Check each line of the data for the string "agent". Report how many have it, and give nothing else.
::: GIVEN RECORDS
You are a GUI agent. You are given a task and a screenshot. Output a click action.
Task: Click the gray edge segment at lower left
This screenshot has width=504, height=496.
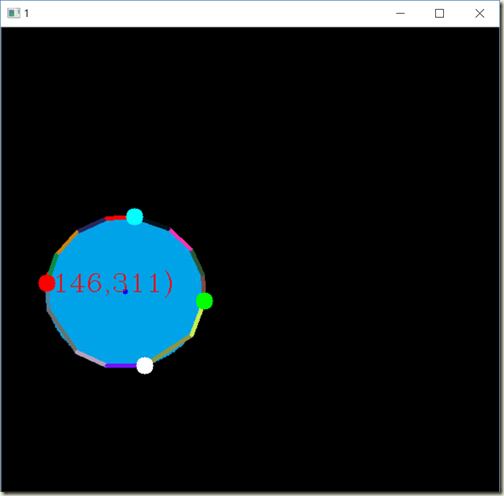click(62, 330)
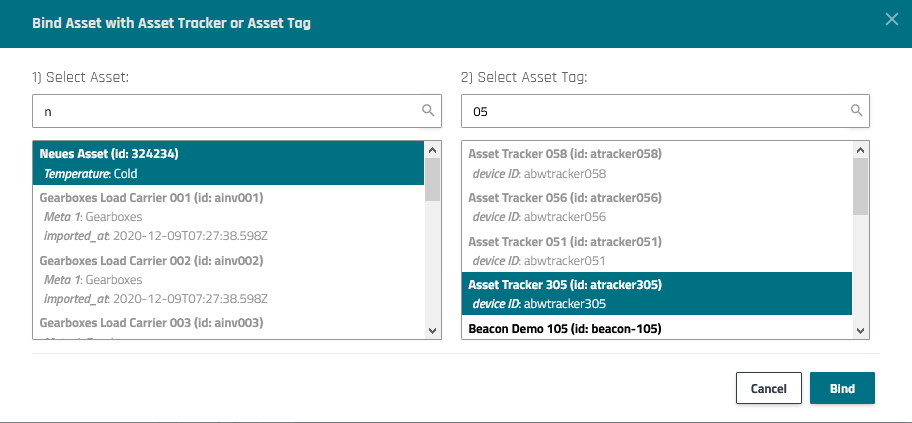Close the Bind Asset dialog

(892, 18)
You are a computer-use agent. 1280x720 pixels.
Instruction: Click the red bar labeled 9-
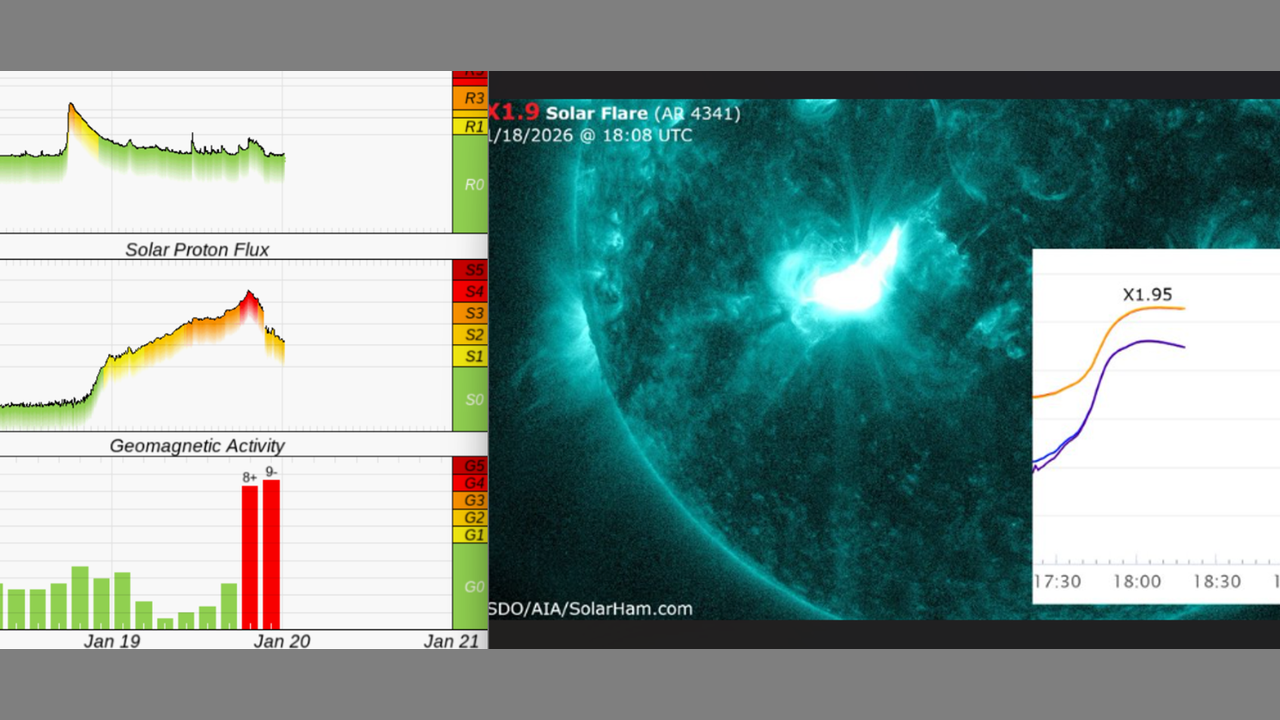click(271, 554)
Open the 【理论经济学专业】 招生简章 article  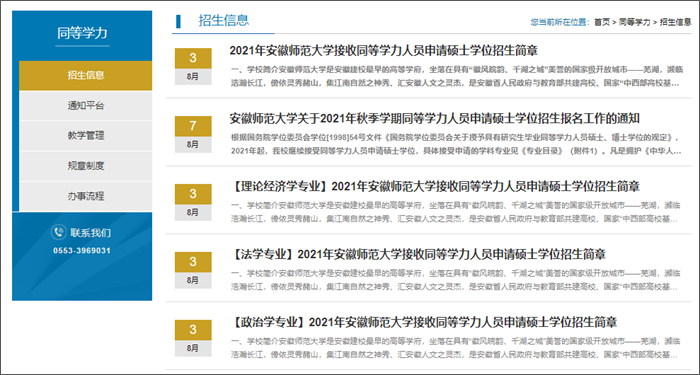pyautogui.click(x=435, y=186)
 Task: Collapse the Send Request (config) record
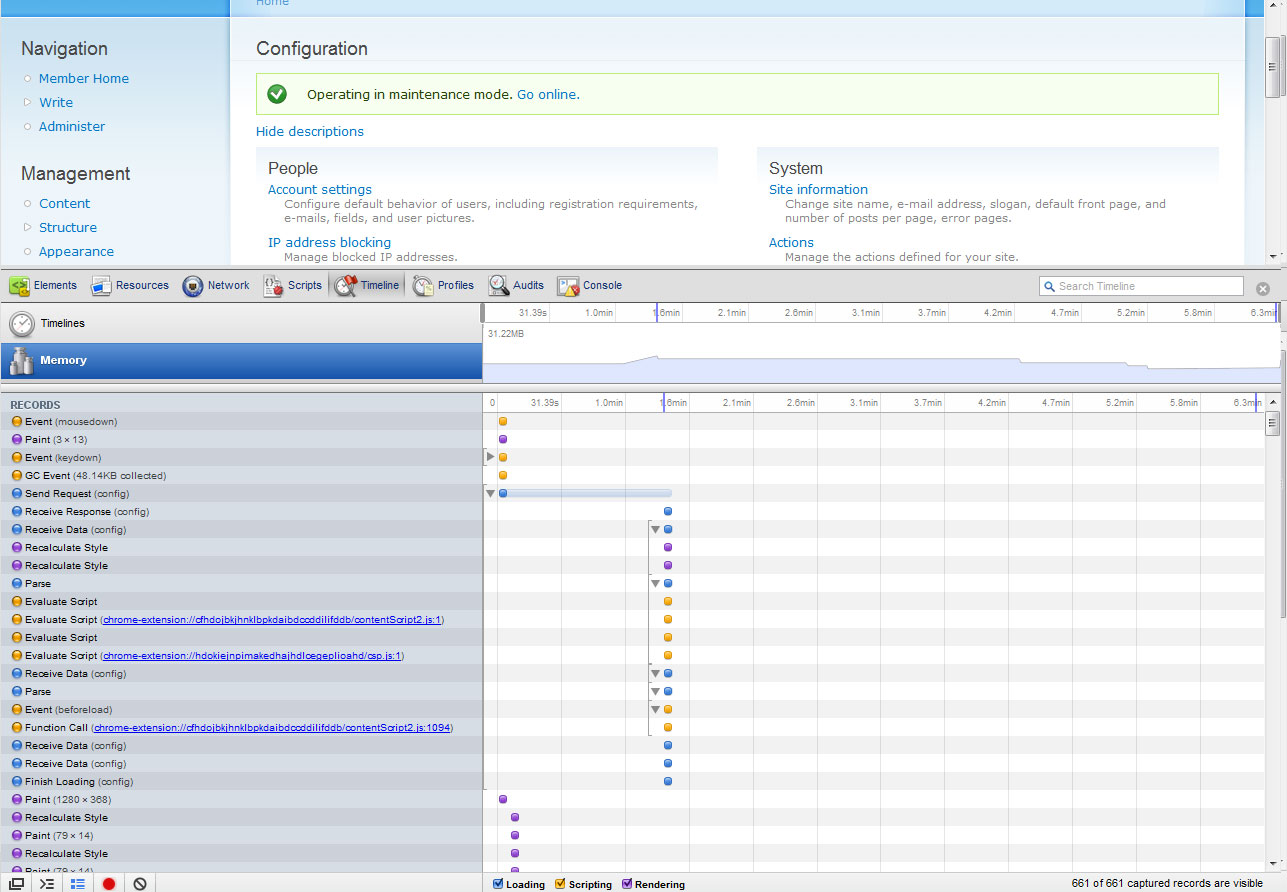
::::::
◆ FINAL ANSWER
2